The Republican candidate’s stop in Arizona came a day after the state of Florida acknowledged it had overseen two chartered flights of migrants from Texas to Sacramento, California, last week, drawing sharp rebukes from California Governor Gavin Newsom and other officials.
“This policy has been debated now for a long time,” DeSantis said. “I think it’s something that has been very, very effective.”
DeSantis, a top contender in the Republican primary fight led by front-runner Donald Trump, has made border security a focus of his campaign, accusing the Biden administration of lax immigration policies.
“This has been a massive dereliction of duty by the president,” DeSantis said at a meeting with law enforcement officials in Sierra Vista, Arizona, which sits close to the U.S. border with Mexico.
The victor of the Republican nominating contest will take on Democratic President Joe Biden in the November 2024 election.
DeSantis said the flights had diverted migrants from traveling to Florida and blamed liberal states such as California for policies that he said encouraged illegal migration.
Last year, DeSantis arranged to transport dozens of migrants from Texas to the Massachusetts vacation island of Martha’s Vineyard, a move that drew applause from Republican voters during DeSantis’ three-state campaign swing last week.
Newsom, a Democrat, threatened DeSantis with kidnapping charges over last week’s flights, calling him a “small, pathetic man” on Twitter. California’s attorney general has said he is looking into potential civil or criminal liability for the flights.

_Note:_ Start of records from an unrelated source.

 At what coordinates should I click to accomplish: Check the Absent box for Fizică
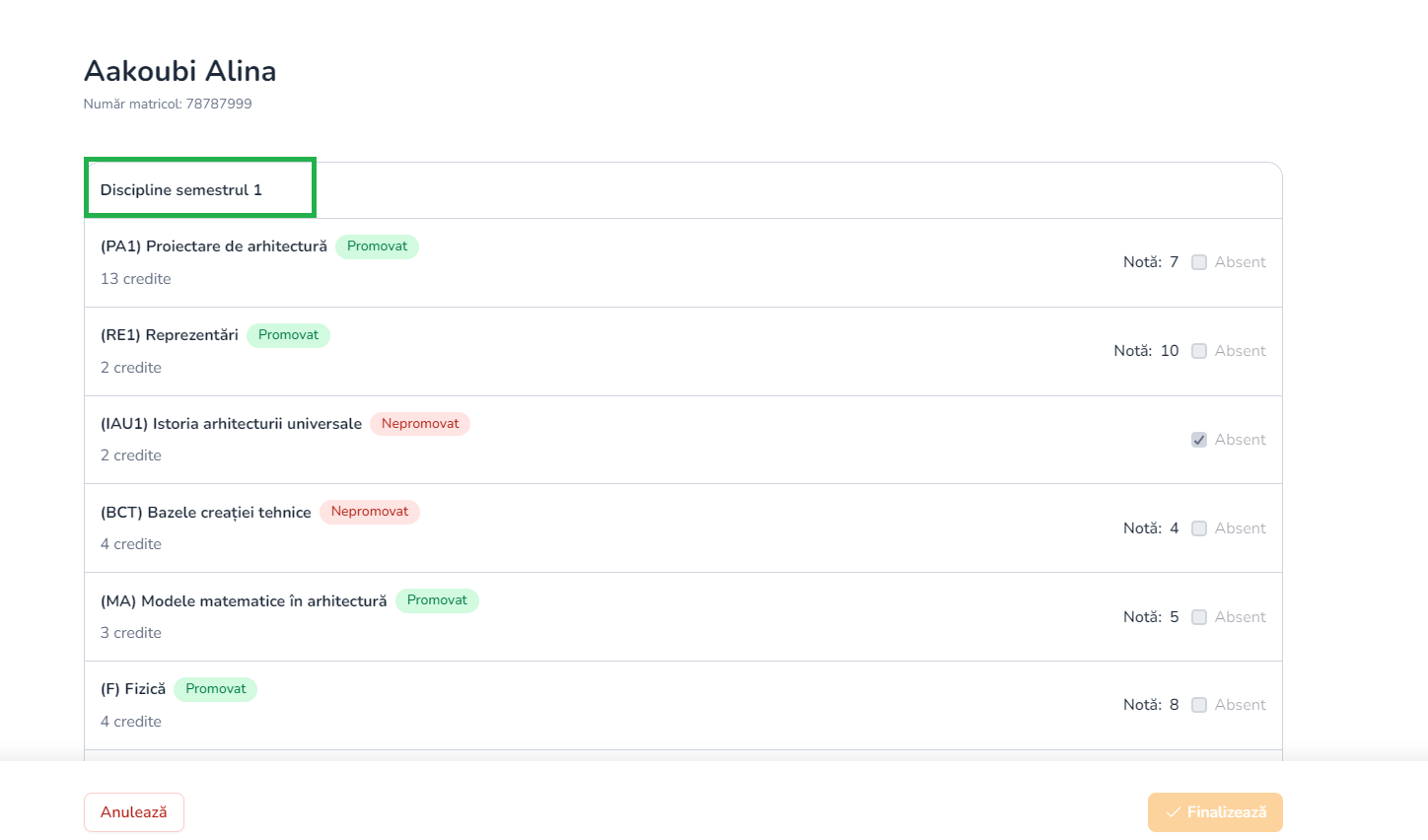tap(1199, 705)
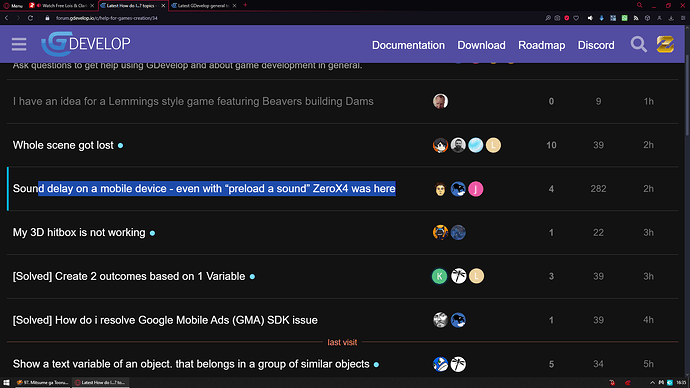Open the forum search magnifier
Image resolution: width=690 pixels, height=388 pixels.
pyautogui.click(x=639, y=44)
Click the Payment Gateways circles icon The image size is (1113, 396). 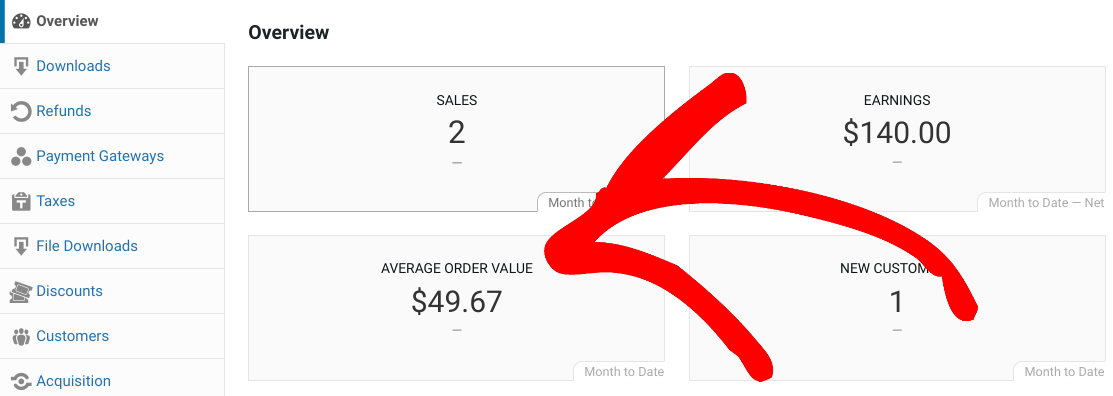click(x=21, y=156)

Florida’s Division of Emergency Management said on Tuesday that the migrants traveled on the flights voluntarily. In its most recent session, the Florida legislature expanded the state’s migrant relocation program by an additional $12 million.
During his border event, DeSantis frequently spoke of the need to stem the flow of illegal drugs, including fentanyl, across the border, saying communities across the nation were being affected.
“Yes, it’s a border crisis, but it’s really an American crisis,” he said.
The border, DeSantis said, “just needs to be shut down.”
He announced that Florida would partner with sheriffs and “like-minded” governors nationwide to provide resources to help secure the border.
The Biden administration on Tuesday said border crossings had dropped by more than 70% since the lifting of a pandemic-era order known as Title 42, in spite of Republican concerns that it would result in a flood of new migrations.
The administration credited the drop to tougher penalties for illegal border-crossers along with new administrative pathways for migrants seeking asylum.